▶ TEKS SUMBER
• • •

BI Catat Lonjakan Transaksi Digital hingga 9,61 Miliar hingga September 2025

Muamalat.co.id JAKARTA. Gelombang revolusi pembayaran digital terus meluas di Indonesia, menandai era baru transaksi yang lebih cepat dan efisien. Bank Indonesia (BI) menggarisbawahi pertumbuhan signifikan dalam sistem pembayaran nasional, sejalan dengan adopsi masif teknologi keuangan yang kini menjadi tulang punggung perekonomian digital.

Deputi Gubernur BI, Filianingsih Hendarta, menyoroti pencapaian luar biasa sistem pembayaran ini. Hingga September 2025, volume transaksi melalui layanan BI-FAST telah meroket hingga 9,61 miliar, dengan total nilai fantastis mencapai Rp 25 kuadriliun sejak pertama kali diluncurkan pada tahun 2021. “Kemajuan ini secara gamblang merefleksikan pertumbuhan volume transaksi pembayaran digital yang sangat besar,” ungkap Filianingsih saat peluncuran Bulan Fintech Nasional (BFN) 2025, pada Senin (11/11/2025).

• • •

▶ DATA TERCATAT
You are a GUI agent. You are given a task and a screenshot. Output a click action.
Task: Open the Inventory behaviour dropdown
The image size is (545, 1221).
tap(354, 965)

• • •

▶ INSTRUKSI TUGAS
Tolong tentukan apakah setiap pernyataan berikut sesuai dengan teks sumber: (a) volume transaksi BI-FAST hingga September 2025 mencapai 9,61 miliar; (b) BI-FAST pertama kali diluncurkan pada tahun 2023; (c) Filianingsih Hendarta menjabat sebagai Gubernur BI. Jawab ya atau tidak untuk masing-masing, disertai kutipan persis dari teks yang menjadi penentunya. Gunakan hanya teks sumber sebagai dasar jawaban.

▶ HASIL LATIHAN
(a) Ya. "Hingga September 2025, volume transaksi melalui layanan BI-FAST telah meroket hingga 9,61 miliar"
(b) Tidak. "sejak pertama kali diluncurkan pada tahun 2021"
(c) Tidak. "Deputi Gubernur BI, Filianingsih Hendarta"